Not the total resistance, the resistance seen when probing its output. It involves analysing the network including the source impedance, the series resistance (which is actually two resistors in the case of a balanced attenuator)  and the shunt resistor; you must work your Kirchoff theorem.

Aah - thank you sir

I think I am beginning to see the light

Do you calculate the source impedance in parallel with the pad network (I expressed it wrongly about being the total resistance) for example an U-pad?

Best regards

/John

 

[johnheath]

  If there is no load (wiper direct to grid) and you look at the "input" of the pot (across top-to-bottom), the resistance doesn't change with rotation.
Now if you add a load between wiper and bottom, the "input" resistance will change with rotation.

I mean a dual pot connected in a "push-pull configuration... positive lead from input transformer to top of one of the pots and the negative lead from input transformer to the top of the other pot and both bottoms of the dual pot to ground... both wipers to one grid each.


"Well-designed circuitry takes care of that (generally via some king of cross-feed) ."

I do not know what that is... could you perhaps give an example of it?

Best regards

/John

 

[abbey road d enfer]

I mean a dual pot connected in a "push-pull configuration... positive lead from input transformer to top of one of the pots and the negative lead from input transformer to the top of the other pot and both bottoms of the dual pot to ground... both wipers to one grid each.

Yes, in that specific case, the impedance presented by the pot to the xfmr's secondary does not vary. Some would say it does because of the Miller effect (capacitive impedance of a tube), but that should be negligible.

"Well-designed circuitry takes care of that (generally via some king of cross-feed) ."

I do not know what that is... could you perhaps give an example of it?

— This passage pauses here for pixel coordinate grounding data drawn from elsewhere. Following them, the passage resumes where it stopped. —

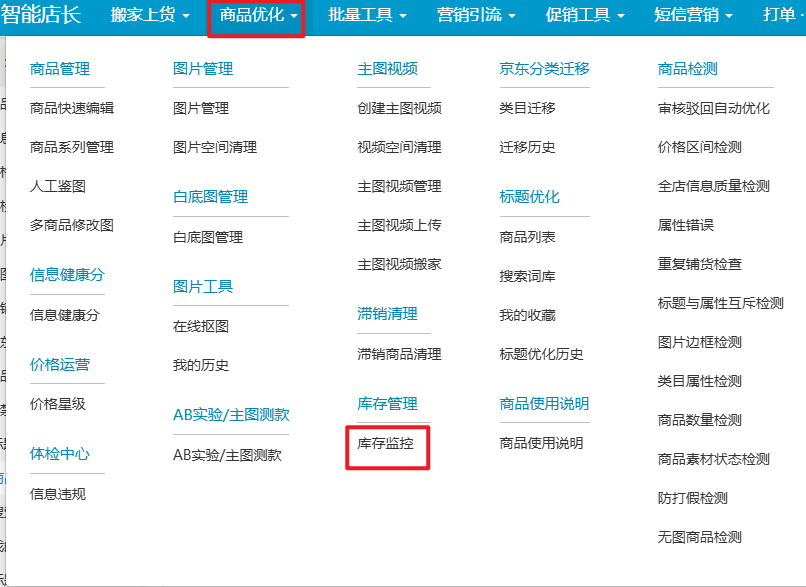Go to 在线抠图 tool
Image resolution: width=806 pixels, height=587 pixels.
201,326
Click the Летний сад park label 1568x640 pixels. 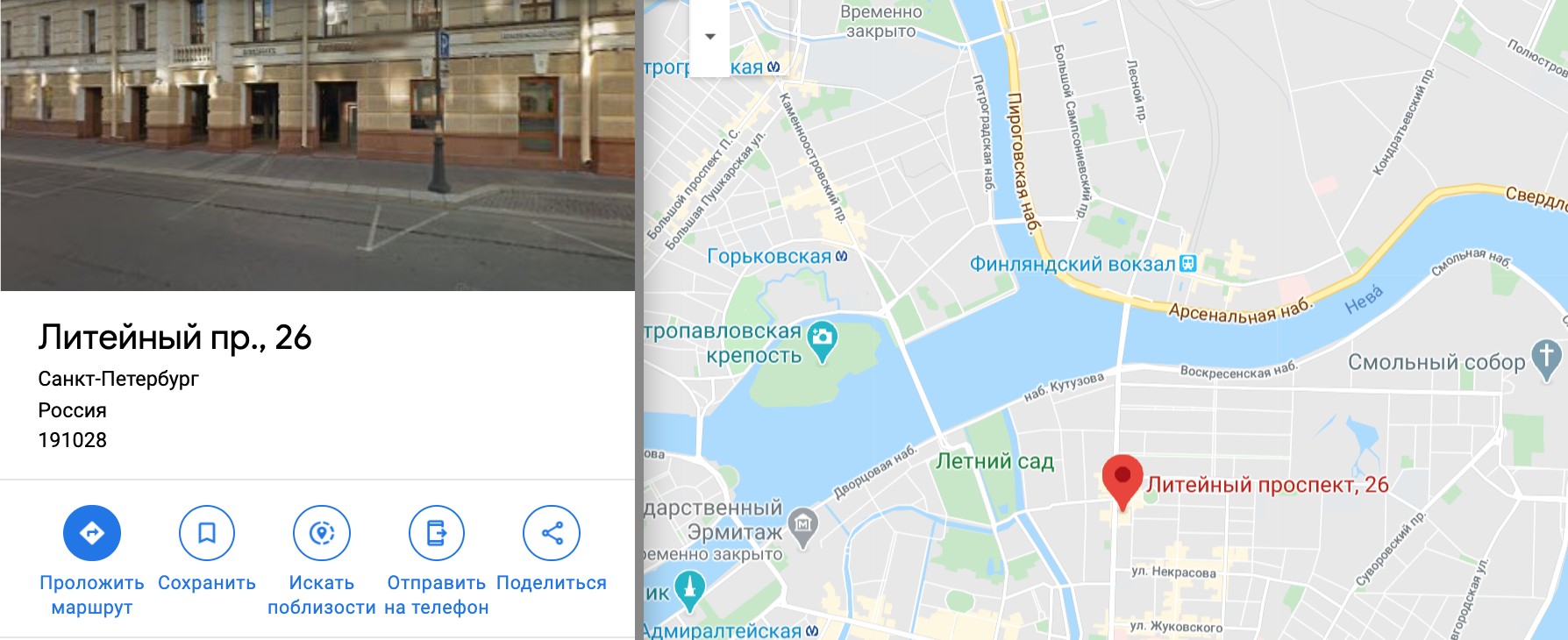click(995, 461)
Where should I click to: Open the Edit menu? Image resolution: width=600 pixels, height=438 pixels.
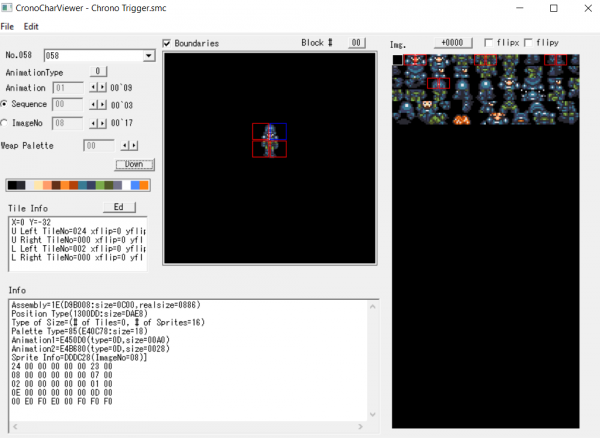pyautogui.click(x=31, y=25)
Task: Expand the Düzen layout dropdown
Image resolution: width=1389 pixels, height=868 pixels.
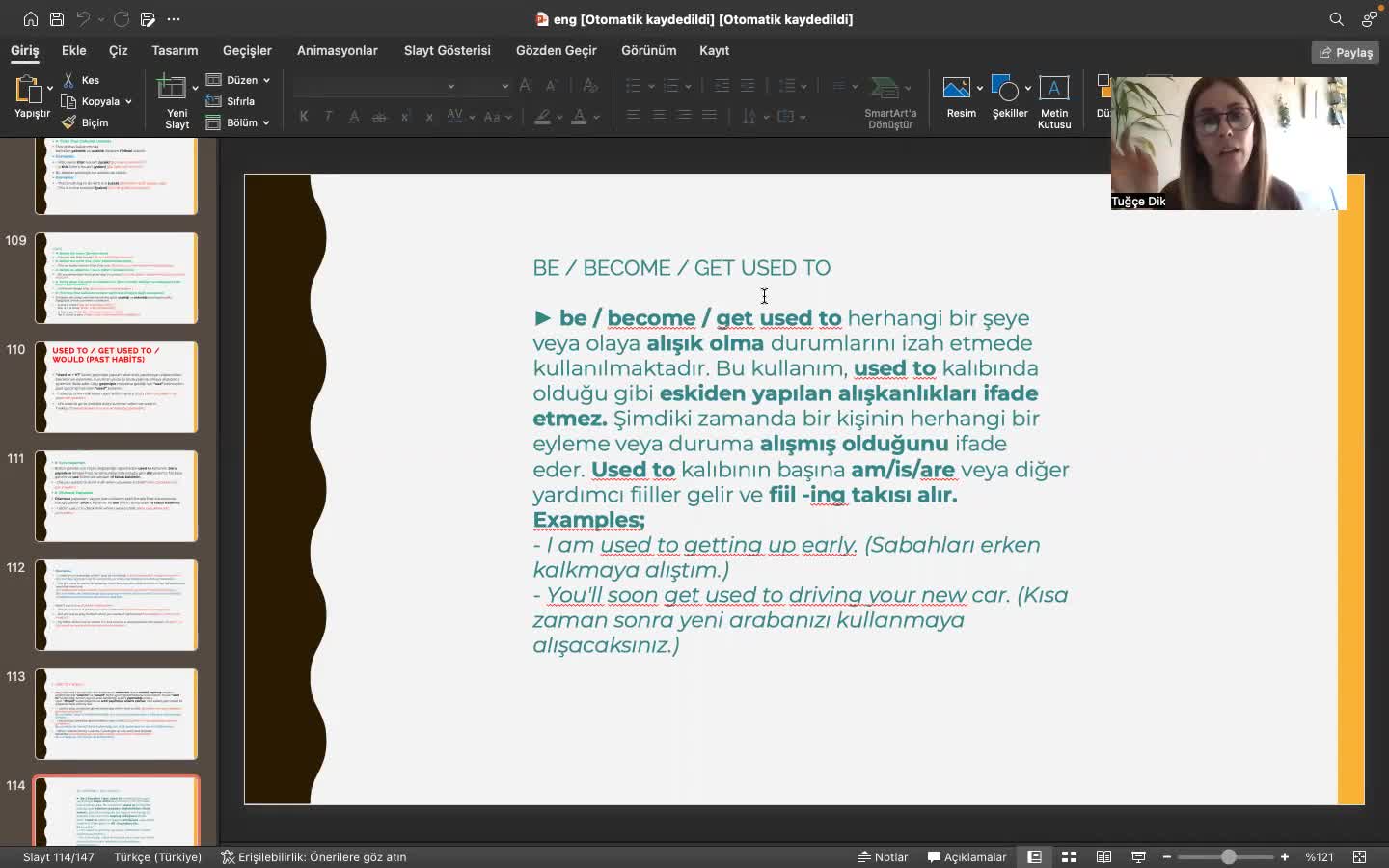Action: (266, 80)
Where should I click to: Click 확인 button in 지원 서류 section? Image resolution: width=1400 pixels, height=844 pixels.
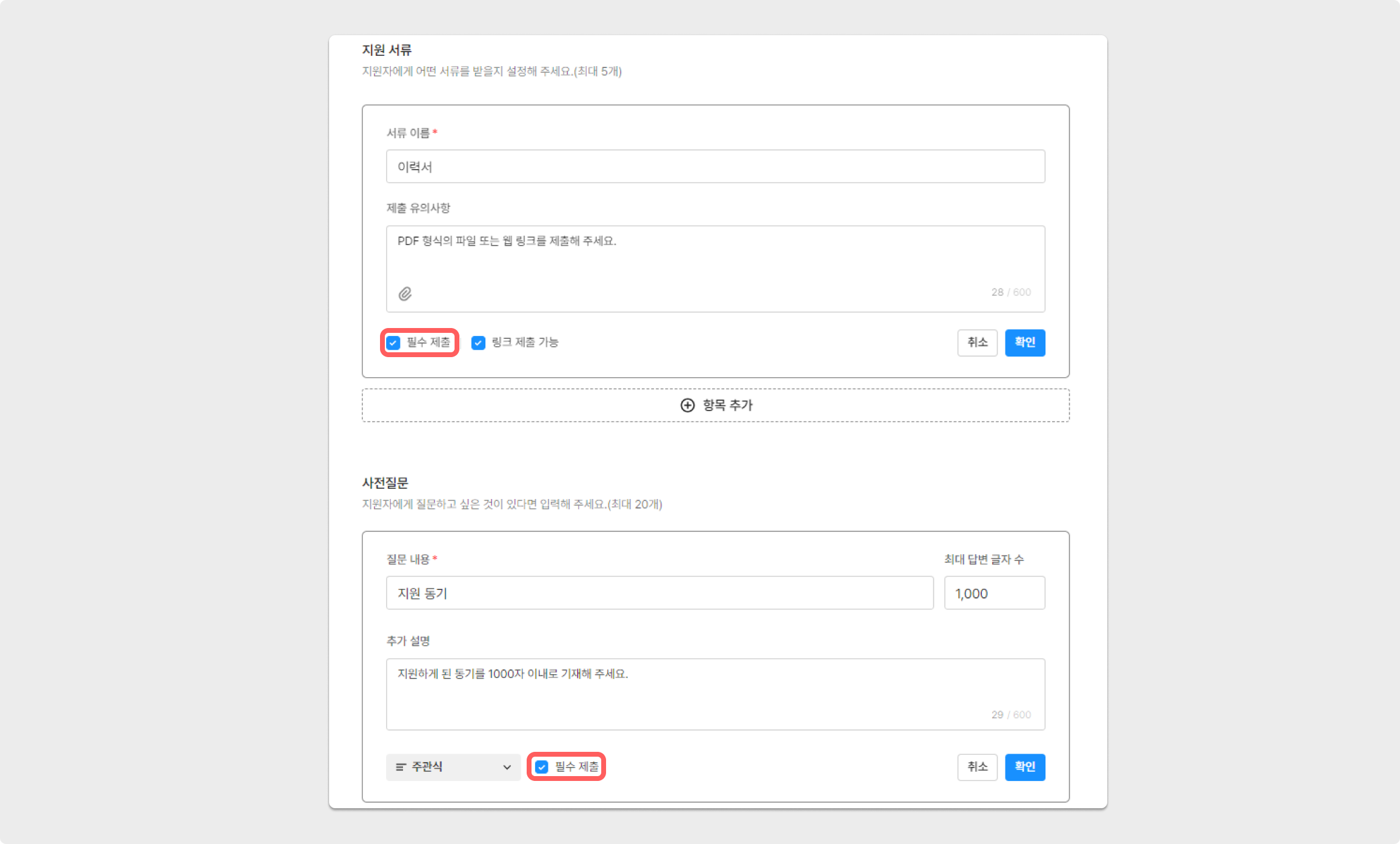click(1024, 343)
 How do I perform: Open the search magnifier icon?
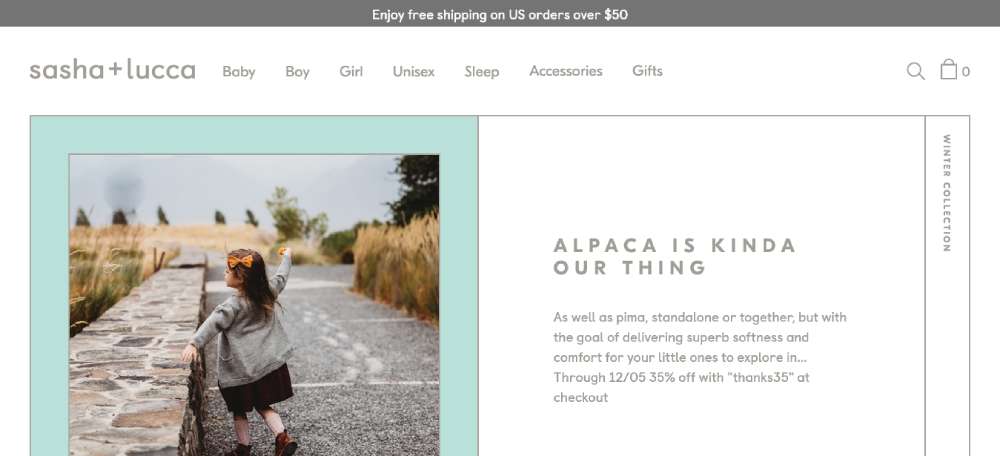pos(915,71)
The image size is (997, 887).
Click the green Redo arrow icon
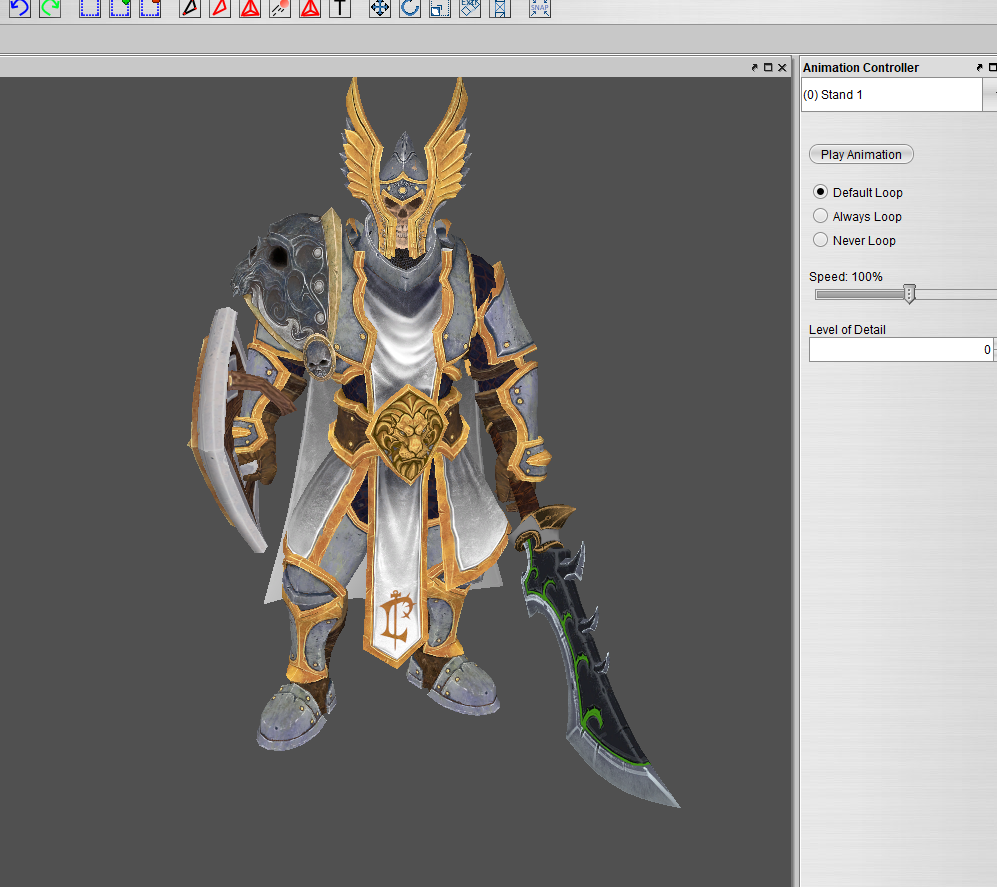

I don't want to give you too much food for thought, things must come in their own sweet time, but think of the phase-inverter in a push-pull amp, that converts an unbalanced signal in two equal and opposite signals. By duplicating such a circuit, it is possible to take two signals of different amplitude, such as those coming from two pots that don't track well, and convert them in two signals of exact same amplitude, but opposite in polarity.

 

[johnheath]

I don't want to give you too much food for thought, things must come in their own sweet time, but think of the phase-inverter in a push-pull amp, that converts an unbalanced signal in two equal and opposite signals. By duplicating such a circuit, it is possible to take two signals of different amplitude, such as those coming from two pots that don't track well, and convert them in two signals of exact same amplitude, but opposite in polarity.

Thanks

I think I get the idea about it all

Best regards

/John